[Items listed in a dataset]
------------------------------
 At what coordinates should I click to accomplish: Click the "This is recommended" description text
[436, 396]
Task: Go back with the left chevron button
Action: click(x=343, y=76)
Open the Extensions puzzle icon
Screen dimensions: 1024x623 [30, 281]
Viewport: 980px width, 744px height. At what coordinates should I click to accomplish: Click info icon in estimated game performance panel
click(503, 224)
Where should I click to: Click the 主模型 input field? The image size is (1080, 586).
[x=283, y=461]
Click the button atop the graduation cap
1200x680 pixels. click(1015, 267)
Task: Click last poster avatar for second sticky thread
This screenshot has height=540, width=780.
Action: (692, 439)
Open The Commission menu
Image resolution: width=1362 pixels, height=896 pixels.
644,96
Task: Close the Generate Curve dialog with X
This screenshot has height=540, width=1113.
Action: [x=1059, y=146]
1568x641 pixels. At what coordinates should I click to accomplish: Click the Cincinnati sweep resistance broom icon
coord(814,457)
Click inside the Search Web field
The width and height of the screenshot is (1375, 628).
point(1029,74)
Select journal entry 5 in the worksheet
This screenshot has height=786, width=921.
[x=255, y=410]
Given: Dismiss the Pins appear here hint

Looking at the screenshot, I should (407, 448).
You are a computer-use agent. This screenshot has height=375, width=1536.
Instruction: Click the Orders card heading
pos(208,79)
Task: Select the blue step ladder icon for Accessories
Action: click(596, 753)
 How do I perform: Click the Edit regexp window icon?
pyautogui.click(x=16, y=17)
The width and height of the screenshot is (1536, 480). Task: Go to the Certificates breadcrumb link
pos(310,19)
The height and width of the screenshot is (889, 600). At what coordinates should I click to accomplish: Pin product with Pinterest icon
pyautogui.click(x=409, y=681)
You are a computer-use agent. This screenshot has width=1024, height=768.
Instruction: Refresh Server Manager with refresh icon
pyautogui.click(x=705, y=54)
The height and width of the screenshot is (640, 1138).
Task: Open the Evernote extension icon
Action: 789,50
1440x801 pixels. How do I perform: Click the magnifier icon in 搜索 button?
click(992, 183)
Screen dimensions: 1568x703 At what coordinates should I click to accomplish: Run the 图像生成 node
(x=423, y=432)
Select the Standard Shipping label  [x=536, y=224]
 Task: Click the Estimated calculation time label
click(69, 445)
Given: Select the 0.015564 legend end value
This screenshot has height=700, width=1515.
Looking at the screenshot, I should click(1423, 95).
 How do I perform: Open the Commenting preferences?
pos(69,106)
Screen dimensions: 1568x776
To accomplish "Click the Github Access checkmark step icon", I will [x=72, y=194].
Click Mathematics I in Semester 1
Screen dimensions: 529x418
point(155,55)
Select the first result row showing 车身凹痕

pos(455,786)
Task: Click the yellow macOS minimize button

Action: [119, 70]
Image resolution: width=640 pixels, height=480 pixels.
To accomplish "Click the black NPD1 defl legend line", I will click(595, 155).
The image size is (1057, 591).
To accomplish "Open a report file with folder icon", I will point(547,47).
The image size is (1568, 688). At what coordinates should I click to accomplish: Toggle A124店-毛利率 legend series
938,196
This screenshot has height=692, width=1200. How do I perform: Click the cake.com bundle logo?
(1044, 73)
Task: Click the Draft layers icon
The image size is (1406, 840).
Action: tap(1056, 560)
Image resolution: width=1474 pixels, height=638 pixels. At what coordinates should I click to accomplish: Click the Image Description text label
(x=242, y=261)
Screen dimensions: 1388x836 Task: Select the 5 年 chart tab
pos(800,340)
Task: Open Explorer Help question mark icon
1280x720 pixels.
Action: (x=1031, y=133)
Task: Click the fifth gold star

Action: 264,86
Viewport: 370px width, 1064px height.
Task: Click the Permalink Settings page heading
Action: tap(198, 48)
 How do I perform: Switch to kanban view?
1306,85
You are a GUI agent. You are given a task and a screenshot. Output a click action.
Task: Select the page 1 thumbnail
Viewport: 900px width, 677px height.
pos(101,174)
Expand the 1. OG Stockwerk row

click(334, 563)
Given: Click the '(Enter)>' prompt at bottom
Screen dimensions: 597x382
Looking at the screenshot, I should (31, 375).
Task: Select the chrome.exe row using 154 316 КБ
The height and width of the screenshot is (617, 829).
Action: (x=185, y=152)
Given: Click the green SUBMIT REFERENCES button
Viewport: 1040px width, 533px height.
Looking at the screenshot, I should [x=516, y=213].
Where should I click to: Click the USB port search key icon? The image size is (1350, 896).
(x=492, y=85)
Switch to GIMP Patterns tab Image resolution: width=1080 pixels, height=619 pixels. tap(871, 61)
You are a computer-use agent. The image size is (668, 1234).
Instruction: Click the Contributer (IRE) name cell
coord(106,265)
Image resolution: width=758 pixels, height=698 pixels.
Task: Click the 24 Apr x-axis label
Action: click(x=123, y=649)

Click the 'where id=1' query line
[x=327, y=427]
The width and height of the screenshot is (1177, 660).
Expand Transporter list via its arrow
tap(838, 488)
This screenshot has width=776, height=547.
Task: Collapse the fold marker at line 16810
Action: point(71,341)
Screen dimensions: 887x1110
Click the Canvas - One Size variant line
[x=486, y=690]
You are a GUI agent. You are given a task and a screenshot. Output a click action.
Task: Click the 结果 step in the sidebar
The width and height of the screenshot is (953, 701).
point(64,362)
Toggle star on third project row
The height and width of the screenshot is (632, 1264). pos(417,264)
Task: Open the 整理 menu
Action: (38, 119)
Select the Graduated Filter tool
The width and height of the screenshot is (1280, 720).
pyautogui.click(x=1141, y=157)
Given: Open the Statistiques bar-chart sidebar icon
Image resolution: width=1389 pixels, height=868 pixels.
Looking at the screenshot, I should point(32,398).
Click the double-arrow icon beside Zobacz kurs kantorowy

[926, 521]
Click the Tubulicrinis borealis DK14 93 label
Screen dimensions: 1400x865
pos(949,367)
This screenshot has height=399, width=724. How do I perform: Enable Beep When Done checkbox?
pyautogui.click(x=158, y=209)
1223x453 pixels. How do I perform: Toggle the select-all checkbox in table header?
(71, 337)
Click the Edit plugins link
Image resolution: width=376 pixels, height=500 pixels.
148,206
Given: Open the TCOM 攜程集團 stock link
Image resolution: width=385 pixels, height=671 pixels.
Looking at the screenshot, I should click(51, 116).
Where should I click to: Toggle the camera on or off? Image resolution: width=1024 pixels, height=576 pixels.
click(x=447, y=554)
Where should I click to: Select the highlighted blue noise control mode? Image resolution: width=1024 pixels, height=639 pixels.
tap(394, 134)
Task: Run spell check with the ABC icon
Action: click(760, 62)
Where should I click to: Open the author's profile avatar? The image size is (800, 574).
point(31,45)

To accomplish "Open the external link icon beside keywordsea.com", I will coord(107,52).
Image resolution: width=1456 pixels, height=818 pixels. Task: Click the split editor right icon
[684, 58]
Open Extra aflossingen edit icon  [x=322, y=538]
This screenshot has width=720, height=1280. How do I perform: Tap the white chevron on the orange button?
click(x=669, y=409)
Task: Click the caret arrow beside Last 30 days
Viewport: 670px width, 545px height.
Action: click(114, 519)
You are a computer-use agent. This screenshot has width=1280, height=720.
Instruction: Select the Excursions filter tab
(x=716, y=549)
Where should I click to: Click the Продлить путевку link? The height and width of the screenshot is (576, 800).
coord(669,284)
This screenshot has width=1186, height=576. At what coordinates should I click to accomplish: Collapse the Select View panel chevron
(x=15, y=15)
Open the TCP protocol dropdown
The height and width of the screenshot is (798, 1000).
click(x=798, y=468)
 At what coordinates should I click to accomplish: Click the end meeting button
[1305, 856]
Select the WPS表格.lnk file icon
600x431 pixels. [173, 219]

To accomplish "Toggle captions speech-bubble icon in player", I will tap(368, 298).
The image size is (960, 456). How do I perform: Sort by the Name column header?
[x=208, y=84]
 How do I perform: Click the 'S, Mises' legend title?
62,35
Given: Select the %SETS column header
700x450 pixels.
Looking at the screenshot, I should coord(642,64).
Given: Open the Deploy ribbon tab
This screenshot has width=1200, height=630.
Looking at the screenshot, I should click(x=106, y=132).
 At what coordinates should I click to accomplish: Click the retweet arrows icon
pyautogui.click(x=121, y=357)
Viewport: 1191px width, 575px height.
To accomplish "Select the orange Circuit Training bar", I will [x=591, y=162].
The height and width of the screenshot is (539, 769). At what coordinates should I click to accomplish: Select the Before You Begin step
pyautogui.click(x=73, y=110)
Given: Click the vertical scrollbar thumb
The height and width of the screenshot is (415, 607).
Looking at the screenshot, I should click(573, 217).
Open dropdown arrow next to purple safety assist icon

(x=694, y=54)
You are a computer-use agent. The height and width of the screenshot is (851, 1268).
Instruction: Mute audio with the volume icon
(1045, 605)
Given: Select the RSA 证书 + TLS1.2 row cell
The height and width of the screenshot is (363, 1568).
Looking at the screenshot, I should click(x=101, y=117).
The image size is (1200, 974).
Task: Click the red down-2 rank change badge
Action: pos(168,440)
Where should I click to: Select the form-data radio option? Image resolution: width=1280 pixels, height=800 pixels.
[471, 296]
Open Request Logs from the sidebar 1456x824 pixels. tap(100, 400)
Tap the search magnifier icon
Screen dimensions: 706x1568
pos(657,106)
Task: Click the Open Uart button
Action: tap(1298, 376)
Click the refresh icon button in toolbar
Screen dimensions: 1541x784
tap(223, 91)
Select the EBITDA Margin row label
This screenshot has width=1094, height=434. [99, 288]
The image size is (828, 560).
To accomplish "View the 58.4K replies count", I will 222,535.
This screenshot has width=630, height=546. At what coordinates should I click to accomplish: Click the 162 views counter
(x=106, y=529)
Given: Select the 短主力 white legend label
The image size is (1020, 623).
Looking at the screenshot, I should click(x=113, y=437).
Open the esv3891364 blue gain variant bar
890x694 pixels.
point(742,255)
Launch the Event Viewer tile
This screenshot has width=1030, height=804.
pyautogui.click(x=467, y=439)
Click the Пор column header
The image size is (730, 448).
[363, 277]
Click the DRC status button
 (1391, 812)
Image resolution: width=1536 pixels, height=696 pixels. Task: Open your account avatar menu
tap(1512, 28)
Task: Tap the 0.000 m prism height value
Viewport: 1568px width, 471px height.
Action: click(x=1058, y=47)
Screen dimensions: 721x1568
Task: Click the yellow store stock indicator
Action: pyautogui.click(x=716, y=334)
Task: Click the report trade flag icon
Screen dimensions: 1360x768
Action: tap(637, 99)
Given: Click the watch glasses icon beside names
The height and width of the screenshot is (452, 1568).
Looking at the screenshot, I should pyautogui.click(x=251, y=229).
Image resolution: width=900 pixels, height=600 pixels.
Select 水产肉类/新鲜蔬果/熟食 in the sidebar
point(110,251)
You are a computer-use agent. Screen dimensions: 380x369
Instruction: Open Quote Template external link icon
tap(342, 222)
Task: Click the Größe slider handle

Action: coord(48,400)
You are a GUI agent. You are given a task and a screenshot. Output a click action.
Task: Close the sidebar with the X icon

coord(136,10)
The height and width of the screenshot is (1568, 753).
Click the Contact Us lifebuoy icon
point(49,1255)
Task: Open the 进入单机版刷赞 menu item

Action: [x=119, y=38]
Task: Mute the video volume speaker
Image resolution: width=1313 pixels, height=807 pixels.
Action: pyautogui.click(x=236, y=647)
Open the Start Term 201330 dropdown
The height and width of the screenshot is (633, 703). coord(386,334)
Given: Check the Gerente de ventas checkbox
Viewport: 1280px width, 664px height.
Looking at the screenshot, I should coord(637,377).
------------------------------
**What you will do**
Filter the entries down to the lines that include the string "computer".

**Result of this exercise**
You are a computer-use agent. This screenshot has height=375, width=1536.
You are a computer-use agent. This screenshot has width=1024, height=768.
You are a computer-use agent. The image size is (668, 1234).
You are a computer-use agent. This screenshot has width=1280, height=720.
You are a computer-use agent. The height and width of the screenshot is (851, 1268).
You are a computer-use agent. Screen dimensions: 380x369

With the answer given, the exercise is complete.